Common Land, a concept since medieval times, is land to which local commoners have rights, the most common being pasturage, turbary, pannage, estovers or a combination of all of these - depending on the type of land. Rights can be legally drawn up but many were established and continued through custom only. Sometimes the parcel of land might be manorial waste - land with little fertility owned by the manor but not in production, often heathland or moorland; other times, it might be land that was farmed at times of the year but commoners could exercise their rights over it at others - grazing their animals on fields after the hay or crop had been harvested, for example.

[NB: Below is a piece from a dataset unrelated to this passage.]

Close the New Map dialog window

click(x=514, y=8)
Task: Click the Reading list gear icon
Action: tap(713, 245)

With enclosures and changing farming practices and accompanying social and economic change, much Common Land was lost or fell out of use. Today, there are around 550,000 hectares of registered common land in England and Wales - 4% of the total land area in England and Wales. Registered commoners still often have historic rights to the land, however, the Countryside and Rights of Way Act of 2000 ensured that all Common Land is now open access for all and the Commons Act of 2006 gives greater protection to Commons.

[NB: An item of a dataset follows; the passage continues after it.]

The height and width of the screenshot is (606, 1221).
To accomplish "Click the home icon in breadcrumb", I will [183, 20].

The Bromyard Downs Commoners have historically held various rights:
86 rights of pasture - grazing rights - relating to sheep, cattle, horses, donkeys, goats, pigs, geese, hens and ducks.
26 rights of estover - the gathering of underwood, small branches, bracken and gorse.
9 rights of turbary - to dig turf or peat to us as fuel.
These practices meant that the Common remained as mainly grassland with some wooded areas and ponds, so inadvertently creating a variety of habitats perfect for a diverse range of plants and animals.
Since the Common is no longer used in this way, maintaining these habitats requires intervention, such as making hay from the grassland areas, to prevent the area reverting to dense woodland
Grazing and Stockwatch
In order to maintain the open views and patchwork mosaic of habitats that is so good for wildlife we are temporary fencing areas on the Downs and using grazing animals as tools for management. These animals stop trees and scrub growing out into the grassland areas, they move around and develop different heights and structure of vegetation which is really important for all sorts of plants and animals, and they do it in a natural way. It is also a cultural link to the heritage of the common, a continuation of how this area has been managed for hundreds of years.
Grazing animals help us to manage particular sites in the most effective and natural way possible.
The sheep have come off the Top Downs area for winter. Signs will go up and maps will be online letting you know of the next areas to be grazed.